### EXERCISE
Repeat only the lines below from the one containing "Task: Check the TestDemoRG1-vnet row checkbox" through the one containing "Image resolution: width=740", inclusive, exactly as written.

______

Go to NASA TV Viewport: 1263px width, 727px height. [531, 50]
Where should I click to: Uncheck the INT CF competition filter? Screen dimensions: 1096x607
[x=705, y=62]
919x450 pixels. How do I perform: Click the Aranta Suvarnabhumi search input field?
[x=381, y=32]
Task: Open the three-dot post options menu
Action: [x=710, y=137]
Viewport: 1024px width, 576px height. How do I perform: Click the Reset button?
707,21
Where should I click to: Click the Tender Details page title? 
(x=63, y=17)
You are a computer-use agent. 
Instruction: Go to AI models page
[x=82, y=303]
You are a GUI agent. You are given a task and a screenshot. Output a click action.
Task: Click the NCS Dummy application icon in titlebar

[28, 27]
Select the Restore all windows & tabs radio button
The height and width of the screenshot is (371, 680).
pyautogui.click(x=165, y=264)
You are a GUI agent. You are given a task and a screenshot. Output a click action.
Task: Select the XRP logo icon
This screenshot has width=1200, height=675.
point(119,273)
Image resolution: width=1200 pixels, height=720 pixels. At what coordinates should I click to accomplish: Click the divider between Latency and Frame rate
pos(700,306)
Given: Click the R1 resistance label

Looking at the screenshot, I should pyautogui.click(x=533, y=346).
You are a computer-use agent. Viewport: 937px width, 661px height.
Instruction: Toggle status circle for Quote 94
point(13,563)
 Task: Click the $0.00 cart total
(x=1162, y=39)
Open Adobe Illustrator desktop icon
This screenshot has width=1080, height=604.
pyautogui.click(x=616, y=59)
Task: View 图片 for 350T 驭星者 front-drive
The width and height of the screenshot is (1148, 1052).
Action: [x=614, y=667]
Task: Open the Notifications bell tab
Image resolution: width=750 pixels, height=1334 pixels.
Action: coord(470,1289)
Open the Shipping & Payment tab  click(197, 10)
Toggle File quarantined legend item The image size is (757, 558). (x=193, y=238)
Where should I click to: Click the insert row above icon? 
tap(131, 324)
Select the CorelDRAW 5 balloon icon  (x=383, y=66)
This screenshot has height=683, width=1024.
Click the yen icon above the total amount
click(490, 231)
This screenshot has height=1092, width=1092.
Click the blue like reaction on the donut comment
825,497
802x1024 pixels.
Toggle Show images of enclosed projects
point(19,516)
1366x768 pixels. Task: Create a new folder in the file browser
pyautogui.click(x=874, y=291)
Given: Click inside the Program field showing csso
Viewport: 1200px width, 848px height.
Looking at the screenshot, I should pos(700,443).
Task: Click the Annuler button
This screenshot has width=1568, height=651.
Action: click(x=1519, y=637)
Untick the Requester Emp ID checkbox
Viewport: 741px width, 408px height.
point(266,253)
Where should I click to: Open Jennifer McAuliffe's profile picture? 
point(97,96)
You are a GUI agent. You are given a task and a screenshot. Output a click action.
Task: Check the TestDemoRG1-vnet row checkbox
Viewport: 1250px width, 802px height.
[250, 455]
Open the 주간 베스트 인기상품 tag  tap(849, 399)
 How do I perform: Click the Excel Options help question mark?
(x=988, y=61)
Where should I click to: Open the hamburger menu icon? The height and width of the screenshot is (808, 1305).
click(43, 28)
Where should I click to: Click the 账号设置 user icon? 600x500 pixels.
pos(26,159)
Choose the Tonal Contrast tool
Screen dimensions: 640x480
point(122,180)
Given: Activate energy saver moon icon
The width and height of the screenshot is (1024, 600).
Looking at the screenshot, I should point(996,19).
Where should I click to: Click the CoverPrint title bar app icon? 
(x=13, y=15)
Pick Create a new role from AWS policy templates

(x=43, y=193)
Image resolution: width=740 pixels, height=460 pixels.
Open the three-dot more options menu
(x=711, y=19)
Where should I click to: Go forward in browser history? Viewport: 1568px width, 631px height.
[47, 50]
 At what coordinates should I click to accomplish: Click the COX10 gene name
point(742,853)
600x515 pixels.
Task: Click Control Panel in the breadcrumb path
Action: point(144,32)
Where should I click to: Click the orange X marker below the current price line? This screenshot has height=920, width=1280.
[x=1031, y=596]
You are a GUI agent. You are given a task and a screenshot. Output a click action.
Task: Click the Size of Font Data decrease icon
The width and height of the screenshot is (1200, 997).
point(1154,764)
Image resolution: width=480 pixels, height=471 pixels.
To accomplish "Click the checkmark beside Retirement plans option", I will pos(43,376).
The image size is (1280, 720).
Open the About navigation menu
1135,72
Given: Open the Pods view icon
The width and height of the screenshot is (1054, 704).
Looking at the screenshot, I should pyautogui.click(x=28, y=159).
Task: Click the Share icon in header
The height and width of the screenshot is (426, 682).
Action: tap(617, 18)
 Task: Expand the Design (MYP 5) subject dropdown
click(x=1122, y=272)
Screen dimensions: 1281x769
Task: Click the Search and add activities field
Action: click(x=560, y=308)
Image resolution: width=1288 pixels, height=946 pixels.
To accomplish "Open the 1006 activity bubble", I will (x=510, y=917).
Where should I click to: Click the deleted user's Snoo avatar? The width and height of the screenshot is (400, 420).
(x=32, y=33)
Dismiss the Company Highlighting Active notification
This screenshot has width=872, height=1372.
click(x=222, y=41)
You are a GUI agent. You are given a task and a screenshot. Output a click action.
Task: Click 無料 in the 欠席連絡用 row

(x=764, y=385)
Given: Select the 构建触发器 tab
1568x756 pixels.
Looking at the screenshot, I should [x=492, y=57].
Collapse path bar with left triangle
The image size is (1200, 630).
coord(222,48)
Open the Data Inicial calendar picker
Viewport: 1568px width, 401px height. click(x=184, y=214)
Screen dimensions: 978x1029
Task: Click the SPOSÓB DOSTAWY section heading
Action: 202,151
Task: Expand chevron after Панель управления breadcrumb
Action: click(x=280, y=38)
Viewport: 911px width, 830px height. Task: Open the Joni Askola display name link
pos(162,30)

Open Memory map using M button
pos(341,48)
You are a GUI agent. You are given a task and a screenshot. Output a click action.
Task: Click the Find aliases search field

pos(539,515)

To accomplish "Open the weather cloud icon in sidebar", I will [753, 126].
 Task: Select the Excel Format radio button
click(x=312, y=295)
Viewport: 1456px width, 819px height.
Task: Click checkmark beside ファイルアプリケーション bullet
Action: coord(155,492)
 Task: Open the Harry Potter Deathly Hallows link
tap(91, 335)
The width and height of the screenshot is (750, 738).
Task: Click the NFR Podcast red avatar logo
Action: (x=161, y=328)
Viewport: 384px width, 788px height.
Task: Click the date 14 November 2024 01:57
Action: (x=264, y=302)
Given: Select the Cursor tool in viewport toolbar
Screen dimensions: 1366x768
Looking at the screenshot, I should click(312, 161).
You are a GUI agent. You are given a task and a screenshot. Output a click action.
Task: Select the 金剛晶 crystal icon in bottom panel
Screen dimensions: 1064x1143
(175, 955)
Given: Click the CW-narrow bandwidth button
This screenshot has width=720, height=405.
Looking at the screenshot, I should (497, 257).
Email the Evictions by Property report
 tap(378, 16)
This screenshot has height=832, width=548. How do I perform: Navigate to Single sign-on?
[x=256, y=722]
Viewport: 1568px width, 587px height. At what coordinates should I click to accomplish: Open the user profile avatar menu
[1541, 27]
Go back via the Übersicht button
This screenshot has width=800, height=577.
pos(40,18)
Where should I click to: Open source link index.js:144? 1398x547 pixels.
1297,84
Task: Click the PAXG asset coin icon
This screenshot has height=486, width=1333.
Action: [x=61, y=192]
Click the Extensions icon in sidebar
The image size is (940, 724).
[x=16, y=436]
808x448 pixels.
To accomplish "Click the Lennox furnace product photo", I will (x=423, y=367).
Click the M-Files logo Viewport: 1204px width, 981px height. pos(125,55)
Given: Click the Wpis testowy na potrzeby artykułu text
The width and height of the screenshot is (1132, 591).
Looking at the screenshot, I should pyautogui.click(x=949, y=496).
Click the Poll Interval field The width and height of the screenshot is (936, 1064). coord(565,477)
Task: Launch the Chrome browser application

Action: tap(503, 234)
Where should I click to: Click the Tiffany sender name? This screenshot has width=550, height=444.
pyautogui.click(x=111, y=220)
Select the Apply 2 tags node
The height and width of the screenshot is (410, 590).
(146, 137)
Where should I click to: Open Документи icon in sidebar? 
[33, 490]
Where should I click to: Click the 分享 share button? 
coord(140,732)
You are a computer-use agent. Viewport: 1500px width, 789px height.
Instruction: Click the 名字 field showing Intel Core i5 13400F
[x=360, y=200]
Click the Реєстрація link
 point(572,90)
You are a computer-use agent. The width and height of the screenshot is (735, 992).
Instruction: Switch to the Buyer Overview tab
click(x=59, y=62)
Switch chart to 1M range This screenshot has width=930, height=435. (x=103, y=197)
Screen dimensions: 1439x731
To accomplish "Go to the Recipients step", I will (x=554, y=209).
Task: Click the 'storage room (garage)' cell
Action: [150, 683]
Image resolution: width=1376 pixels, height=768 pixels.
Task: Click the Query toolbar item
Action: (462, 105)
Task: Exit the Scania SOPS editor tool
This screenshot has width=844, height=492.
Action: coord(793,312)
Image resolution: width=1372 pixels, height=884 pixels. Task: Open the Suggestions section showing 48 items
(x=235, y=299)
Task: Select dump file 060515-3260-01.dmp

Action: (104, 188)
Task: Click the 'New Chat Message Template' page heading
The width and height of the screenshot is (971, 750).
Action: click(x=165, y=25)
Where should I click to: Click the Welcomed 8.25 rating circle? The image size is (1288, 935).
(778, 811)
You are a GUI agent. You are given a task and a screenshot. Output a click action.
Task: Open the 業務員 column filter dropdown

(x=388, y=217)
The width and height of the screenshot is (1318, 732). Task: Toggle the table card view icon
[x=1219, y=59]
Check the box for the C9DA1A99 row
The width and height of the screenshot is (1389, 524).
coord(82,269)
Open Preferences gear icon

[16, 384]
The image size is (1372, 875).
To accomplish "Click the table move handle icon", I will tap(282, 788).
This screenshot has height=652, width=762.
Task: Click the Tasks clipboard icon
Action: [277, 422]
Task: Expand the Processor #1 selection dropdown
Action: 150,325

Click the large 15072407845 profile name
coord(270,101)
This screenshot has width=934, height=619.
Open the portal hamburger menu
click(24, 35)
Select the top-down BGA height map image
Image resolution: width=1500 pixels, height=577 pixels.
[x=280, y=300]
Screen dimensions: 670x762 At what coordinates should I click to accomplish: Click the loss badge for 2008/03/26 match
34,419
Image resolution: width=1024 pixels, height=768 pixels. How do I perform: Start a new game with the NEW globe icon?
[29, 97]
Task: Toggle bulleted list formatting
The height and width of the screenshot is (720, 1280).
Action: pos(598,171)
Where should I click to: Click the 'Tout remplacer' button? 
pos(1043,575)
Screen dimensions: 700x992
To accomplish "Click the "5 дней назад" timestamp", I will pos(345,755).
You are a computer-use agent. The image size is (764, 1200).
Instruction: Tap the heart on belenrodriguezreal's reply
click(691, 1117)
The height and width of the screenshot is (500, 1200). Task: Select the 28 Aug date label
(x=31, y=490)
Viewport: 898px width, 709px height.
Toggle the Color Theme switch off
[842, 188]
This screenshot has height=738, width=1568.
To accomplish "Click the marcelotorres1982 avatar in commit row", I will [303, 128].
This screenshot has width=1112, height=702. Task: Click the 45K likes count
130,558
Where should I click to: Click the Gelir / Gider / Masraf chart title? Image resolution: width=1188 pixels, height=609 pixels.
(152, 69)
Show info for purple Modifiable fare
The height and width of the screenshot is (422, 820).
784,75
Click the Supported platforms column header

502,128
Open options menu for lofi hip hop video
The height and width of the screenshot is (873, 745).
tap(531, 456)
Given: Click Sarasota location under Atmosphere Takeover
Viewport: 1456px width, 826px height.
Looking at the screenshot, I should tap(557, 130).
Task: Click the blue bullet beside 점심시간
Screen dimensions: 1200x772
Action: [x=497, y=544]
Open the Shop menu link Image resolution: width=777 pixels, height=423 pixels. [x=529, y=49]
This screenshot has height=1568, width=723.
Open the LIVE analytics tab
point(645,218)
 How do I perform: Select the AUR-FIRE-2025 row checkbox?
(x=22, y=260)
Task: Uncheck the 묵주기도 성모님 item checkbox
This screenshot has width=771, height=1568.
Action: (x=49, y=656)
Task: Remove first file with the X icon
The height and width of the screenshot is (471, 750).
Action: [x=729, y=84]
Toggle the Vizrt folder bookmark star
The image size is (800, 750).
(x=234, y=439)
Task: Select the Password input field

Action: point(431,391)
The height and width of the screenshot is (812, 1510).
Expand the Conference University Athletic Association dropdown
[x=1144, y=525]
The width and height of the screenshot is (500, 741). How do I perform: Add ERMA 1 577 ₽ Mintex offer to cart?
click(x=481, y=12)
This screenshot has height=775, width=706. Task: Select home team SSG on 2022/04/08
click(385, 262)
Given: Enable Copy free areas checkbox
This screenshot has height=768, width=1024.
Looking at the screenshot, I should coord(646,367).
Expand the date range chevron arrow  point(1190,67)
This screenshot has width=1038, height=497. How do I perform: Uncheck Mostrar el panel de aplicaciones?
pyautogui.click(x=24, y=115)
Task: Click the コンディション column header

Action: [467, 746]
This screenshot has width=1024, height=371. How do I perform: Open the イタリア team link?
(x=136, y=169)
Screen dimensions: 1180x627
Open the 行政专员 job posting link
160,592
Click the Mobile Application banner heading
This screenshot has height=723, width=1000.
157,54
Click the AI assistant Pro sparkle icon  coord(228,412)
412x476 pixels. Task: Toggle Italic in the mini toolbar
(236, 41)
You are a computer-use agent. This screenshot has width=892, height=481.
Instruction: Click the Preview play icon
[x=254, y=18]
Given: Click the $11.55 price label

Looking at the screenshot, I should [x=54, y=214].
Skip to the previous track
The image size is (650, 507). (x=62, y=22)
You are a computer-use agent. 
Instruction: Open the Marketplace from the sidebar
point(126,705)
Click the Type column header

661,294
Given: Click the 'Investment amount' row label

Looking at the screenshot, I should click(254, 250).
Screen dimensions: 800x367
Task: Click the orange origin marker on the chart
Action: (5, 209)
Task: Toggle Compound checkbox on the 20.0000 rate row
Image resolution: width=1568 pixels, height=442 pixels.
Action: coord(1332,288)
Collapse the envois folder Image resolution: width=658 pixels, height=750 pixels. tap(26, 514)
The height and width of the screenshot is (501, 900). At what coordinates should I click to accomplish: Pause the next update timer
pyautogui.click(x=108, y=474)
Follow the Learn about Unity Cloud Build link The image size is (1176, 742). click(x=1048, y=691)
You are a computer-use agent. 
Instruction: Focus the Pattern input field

______

### SOLUTION FOR THIS EXERCISE
Task: Check the TestDemoRG1-vnet row checkbox
Viewport: 1250px width, 802px height.
[250, 455]
Open the 주간 베스트 인기상품 tag  tap(849, 399)
 How do I perform: Click the Excel Options help question mark?
(x=988, y=61)
Where should I click to: Open the hamburger menu icon? The height and width of the screenshot is (808, 1305).
click(43, 28)
Where should I click to: Click the 账号设置 user icon? 600x500 pixels.
pos(26,159)
Choose the Tonal Contrast tool
Screen dimensions: 640x480
point(122,180)
Given: Activate energy saver moon icon
The width and height of the screenshot is (1024, 600).
Looking at the screenshot, I should point(996,19).
Where should I click to: Click the CoverPrint title bar app icon? 
(x=13, y=15)
Pick Create a new role from AWS policy templates

(x=43, y=193)
Image resolution: width=740 pixels, height=460 pixels.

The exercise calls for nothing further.